__Work instructions__
Copy the records below word for word, keeping every line as it is.
___ The input ___
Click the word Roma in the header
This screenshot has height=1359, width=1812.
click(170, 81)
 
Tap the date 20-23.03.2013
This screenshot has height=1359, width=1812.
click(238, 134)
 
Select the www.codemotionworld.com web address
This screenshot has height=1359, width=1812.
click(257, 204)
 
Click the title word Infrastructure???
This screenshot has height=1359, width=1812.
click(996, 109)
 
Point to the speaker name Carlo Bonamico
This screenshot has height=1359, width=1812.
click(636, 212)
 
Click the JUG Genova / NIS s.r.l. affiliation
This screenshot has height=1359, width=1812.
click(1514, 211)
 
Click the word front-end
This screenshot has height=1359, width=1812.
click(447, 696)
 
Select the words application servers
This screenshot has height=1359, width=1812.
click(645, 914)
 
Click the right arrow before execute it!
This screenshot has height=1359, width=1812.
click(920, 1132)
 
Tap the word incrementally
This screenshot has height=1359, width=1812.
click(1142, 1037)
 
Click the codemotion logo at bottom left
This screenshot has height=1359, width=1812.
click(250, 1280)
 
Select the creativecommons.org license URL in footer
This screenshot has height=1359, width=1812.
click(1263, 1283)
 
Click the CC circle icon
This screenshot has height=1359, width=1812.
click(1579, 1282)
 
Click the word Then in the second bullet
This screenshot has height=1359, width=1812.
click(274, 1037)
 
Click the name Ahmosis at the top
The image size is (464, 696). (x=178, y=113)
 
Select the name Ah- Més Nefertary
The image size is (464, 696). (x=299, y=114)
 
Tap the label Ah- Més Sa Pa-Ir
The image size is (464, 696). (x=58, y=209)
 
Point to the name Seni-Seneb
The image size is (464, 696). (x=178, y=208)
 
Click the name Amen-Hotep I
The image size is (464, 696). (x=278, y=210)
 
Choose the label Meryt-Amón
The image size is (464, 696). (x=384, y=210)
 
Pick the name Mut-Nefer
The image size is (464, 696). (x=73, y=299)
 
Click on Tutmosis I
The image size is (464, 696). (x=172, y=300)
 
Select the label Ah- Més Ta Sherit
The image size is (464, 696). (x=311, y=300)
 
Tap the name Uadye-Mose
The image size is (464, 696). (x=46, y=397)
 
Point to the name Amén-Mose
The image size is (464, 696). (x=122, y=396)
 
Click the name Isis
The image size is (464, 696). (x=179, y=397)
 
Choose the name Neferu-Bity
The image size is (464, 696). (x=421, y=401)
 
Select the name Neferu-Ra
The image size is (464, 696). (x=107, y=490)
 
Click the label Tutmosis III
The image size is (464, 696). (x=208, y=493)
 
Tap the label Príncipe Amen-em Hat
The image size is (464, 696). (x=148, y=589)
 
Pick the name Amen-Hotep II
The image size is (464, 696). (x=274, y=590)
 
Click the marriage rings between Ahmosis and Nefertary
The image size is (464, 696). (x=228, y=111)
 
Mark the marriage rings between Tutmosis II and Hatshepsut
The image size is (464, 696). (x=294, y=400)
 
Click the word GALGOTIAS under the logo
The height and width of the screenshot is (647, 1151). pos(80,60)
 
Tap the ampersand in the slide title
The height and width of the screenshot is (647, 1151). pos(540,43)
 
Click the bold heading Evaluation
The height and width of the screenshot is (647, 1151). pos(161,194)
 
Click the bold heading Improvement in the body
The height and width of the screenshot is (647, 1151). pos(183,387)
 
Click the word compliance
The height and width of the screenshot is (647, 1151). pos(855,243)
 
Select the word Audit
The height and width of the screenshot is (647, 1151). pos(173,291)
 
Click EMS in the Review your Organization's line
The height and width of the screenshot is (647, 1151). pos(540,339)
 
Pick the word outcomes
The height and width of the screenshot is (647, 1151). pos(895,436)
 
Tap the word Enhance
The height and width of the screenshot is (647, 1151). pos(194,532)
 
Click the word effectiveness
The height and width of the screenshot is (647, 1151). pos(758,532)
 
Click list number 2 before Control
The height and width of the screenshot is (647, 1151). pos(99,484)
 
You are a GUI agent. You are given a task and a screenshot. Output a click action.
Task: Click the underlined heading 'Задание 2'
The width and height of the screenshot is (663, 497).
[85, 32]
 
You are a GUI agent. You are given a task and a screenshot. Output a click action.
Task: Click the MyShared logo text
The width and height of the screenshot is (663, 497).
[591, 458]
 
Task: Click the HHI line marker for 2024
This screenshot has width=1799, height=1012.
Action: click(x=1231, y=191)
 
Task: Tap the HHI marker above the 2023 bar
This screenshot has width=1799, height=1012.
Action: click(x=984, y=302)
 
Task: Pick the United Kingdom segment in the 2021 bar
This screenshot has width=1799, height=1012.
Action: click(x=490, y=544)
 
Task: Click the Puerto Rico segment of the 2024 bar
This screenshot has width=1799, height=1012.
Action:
___
__Answer to the task__
Click the word Roma in the header
This screenshot has height=1359, width=1812.
click(170, 81)
 
Tap the date 20-23.03.2013
This screenshot has height=1359, width=1812.
click(238, 134)
 
Select the www.codemotionworld.com web address
This screenshot has height=1359, width=1812.
click(257, 204)
 
Click the title word Infrastructure???
This screenshot has height=1359, width=1812.
click(996, 109)
 
Point to the speaker name Carlo Bonamico
This screenshot has height=1359, width=1812.
click(636, 212)
 
Click the JUG Genova / NIS s.r.l. affiliation
This screenshot has height=1359, width=1812.
click(1514, 211)
 
Click the word front-end
This screenshot has height=1359, width=1812.
click(447, 696)
 
Select the words application servers
This screenshot has height=1359, width=1812.
click(645, 914)
 
Click the right arrow before execute it!
This screenshot has height=1359, width=1812.
click(920, 1132)
 
Tap the word incrementally
This screenshot has height=1359, width=1812.
click(1142, 1037)
 
Click the codemotion logo at bottom left
This screenshot has height=1359, width=1812.
click(250, 1280)
 
Select the creativecommons.org license URL in footer
This screenshot has height=1359, width=1812.
click(1263, 1283)
 
Click the CC circle icon
This screenshot has height=1359, width=1812.
click(1579, 1282)
 
Click the word Then in the second bullet
This screenshot has height=1359, width=1812.
click(274, 1037)
 
Click the name Ahmosis at the top
The image size is (464, 696). (x=178, y=113)
 
Select the name Ah- Més Nefertary
The image size is (464, 696). (x=299, y=114)
 
Tap the label Ah- Més Sa Pa-Ir
The image size is (464, 696). (x=58, y=209)
 
Point to the name Seni-Seneb
The image size is (464, 696). (x=178, y=208)
 
Click the name Amen-Hotep I
The image size is (464, 696). (x=278, y=210)
 
Choose the label Meryt-Amón
The image size is (464, 696). (x=384, y=210)
 
Pick the name Mut-Nefer
The image size is (464, 696). (x=73, y=299)
 
Click on Tutmosis I
The image size is (464, 696). (x=172, y=300)
 
Select the label Ah- Més Ta Sherit
The image size is (464, 696). (x=311, y=300)
 
Tap the name Uadye-Mose
The image size is (464, 696). (x=46, y=397)
 
Point to the name Amén-Mose
The image size is (464, 696). (x=122, y=396)
 
Click the name Isis
The image size is (464, 696). (x=179, y=397)
 
Choose the name Neferu-Bity
The image size is (464, 696). (x=421, y=401)
 
Select the name Neferu-Ra
The image size is (464, 696). (x=107, y=490)
 
Click the label Tutmosis III
The image size is (464, 696). (x=208, y=493)
 
Tap the label Príncipe Amen-em Hat
The image size is (464, 696). (x=148, y=589)
 
Pick the name Amen-Hotep II
The image size is (464, 696). (x=274, y=590)
 
Click the marriage rings between Ahmosis and Nefertary
The image size is (464, 696). (x=228, y=111)
 
Mark the marriage rings between Tutmosis II and Hatshepsut
The image size is (464, 696). (x=294, y=400)
 
Click the word GALGOTIAS under the logo
The height and width of the screenshot is (647, 1151). pos(80,60)
 
Tap the ampersand in the slide title
The height and width of the screenshot is (647, 1151). pos(540,43)
 
Click the bold heading Evaluation
The height and width of the screenshot is (647, 1151). pos(161,194)
 
Click the bold heading Improvement in the body
The height and width of the screenshot is (647, 1151). pos(183,387)
 
Click the word compliance
The height and width of the screenshot is (647, 1151). pos(855,243)
 
Select the word Audit
The height and width of the screenshot is (647, 1151). pos(173,291)
 
Click EMS in the Review your Organization's line
The height and width of the screenshot is (647, 1151). pos(540,339)
 
Pick the word outcomes
The height and width of the screenshot is (647, 1151). pos(895,436)
 
Tap the word Enhance
The height and width of the screenshot is (647, 1151). pos(194,532)
 
Click the word effectiveness
The height and width of the screenshot is (647, 1151). pos(758,532)
 
Click list number 2 before Control
The height and width of the screenshot is (647, 1151). pos(99,484)
 
You are a GUI agent. You are given a task and a screenshot. Output a click action.
Task: Click the underlined heading 'Задание 2'
The width and height of the screenshot is (663, 497).
[85, 32]
 
You are a GUI agent. You are given a task and a screenshot. Output a click action.
Task: Click the MyShared logo text
The width and height of the screenshot is (663, 497).
[591, 458]
 
Task: Click the HHI line marker for 2024
This screenshot has width=1799, height=1012.
Action: click(x=1231, y=191)
 
Task: Tap the HHI marker above the 2023 bar
This screenshot has width=1799, height=1012.
Action: click(x=984, y=302)
 
Task: Pick the United Kingdom segment in the 2021 bar
This screenshot has width=1799, height=1012.
Action: click(x=490, y=544)
 
Task: Click the Puerto Rico segment of the 2024 bar
This screenshot has width=1799, height=1012.
Action:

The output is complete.